Errada, porque as taxas já estão na classificação do CTN, e as contribuições sociais aparecem na CF/88 como espécie dentro das contribuições especiais.
- B)o empréstimo compulsório e as contribuições sociais.
Certa, porque o empréstimo compulsório e as contribuições sociais são espécies previstas na Constituição e não constam na classificação tricotômica clássica do CTN.
- C)as taxas e o empréstimo compulsório.
Errada, porque as taxas fazem parte do CTN; só o empréstimo compulsório é uma das espécies constitucionais fora da classificação tricotômica.

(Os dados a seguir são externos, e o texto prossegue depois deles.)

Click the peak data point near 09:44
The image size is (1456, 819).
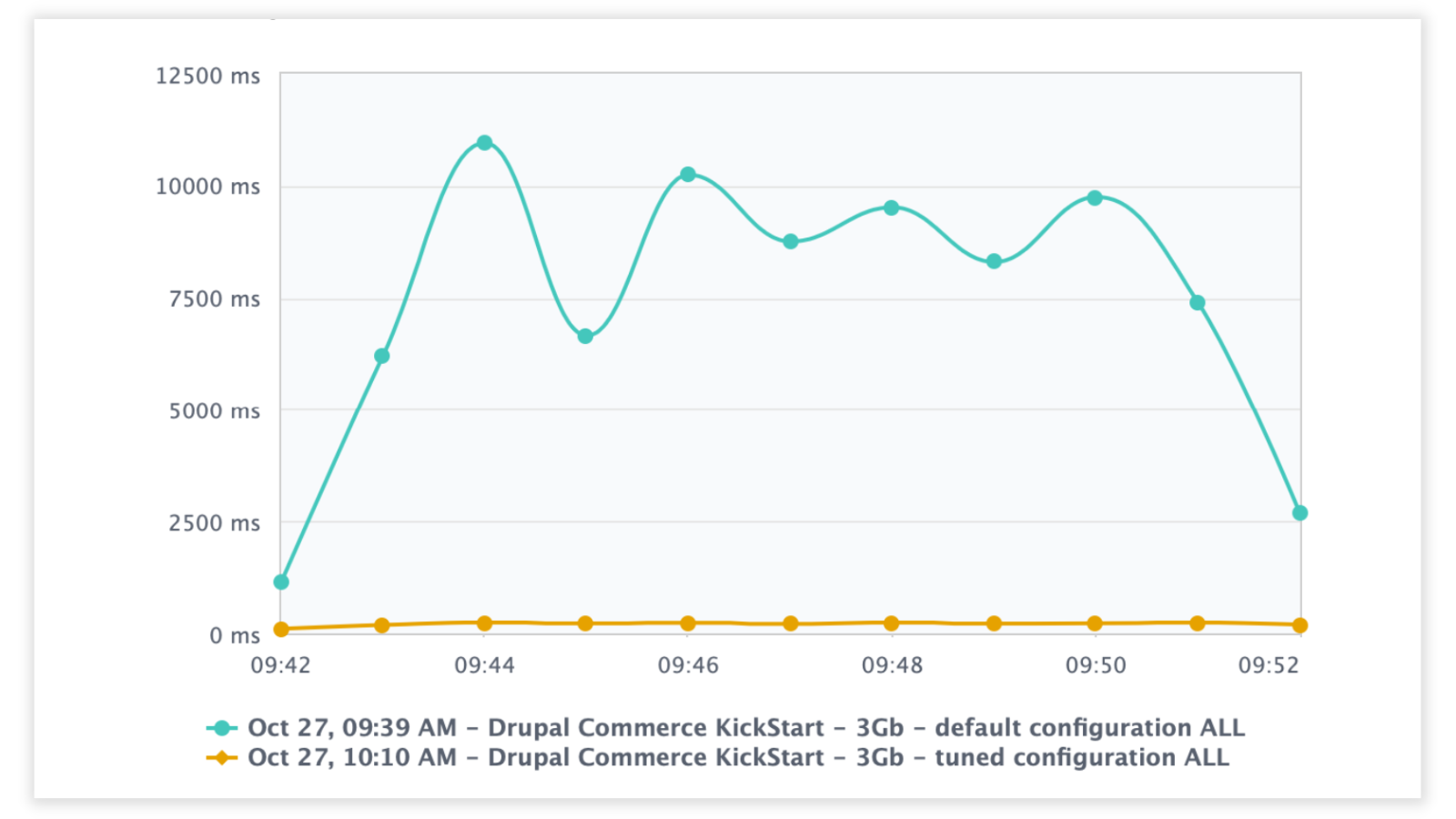(483, 143)
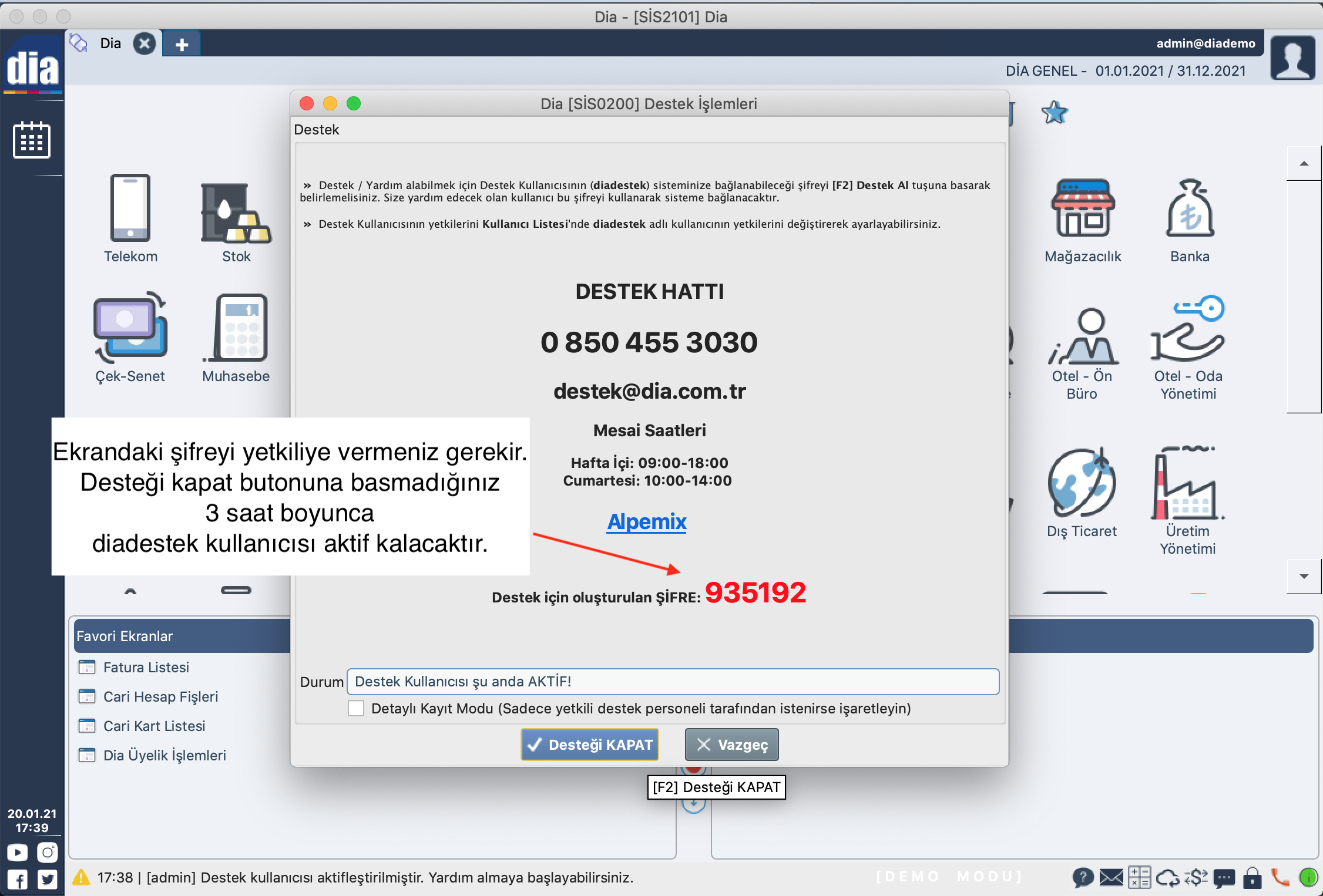Open calculator icon in status bar
Screen dimensions: 1323x896
click(1139, 877)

- D)as contribuições sociais e as contribuições de melhoria.
Errada, porque as contribuições de melhoria já estão no CTN; as contribuições sociais, por sua vez, integram as contribuições especiais previstas na CF/88.
- E)o empréstimo compulsório e as contribuições de melhoria.
Errada, porque a contribuição de melhoria também está expressamente prevista no CTN, então não pode ser uma das duas espécies novas cobradas pela Constituição.
Gabarito: B
O CTN, quando organiza as espécies tributárias, trabalha com a chamada teoria tricotômica: imposto, taxa e contribuição de melhoria. Em outras palavras, para o CTN o “cardápio” é mais enxuto. Só que a Constituição de 1988 ampliou esse cenário e passou a prever outras duas espécies que não aparecem nessa classificação clássica do CTN. Essas duas espécies são o empréstimo compulsório, previsto no art. 148 da CF, e as contribuições especiais, previstas no art. 149. Dentro dessas contribuições especiais entram as contribuições sociais, as de intervenção no domínio econômico e as de interesse das categorias profissionais ou econômicas. Por isso o gabarito é a letra B. A banca está cobrando exatamente a diferença entre a classificação do CTN e a leitura constitucional mais ampla: o CTN não menciona essas duas espécies como categorias autônomas, mas a Constituição sim. É uma cobrança bem típica de concurso, porque mistura a teoria do CTN com a estrutura constitucional dos tributos. Resumo de bolso: CTN = 3 espécies clássicas; CF/88 = acrescenta 2 espécies importantes. Se você lembrar de art. 148 e art. 149, já reduz muito a chance de cair na pegadinha.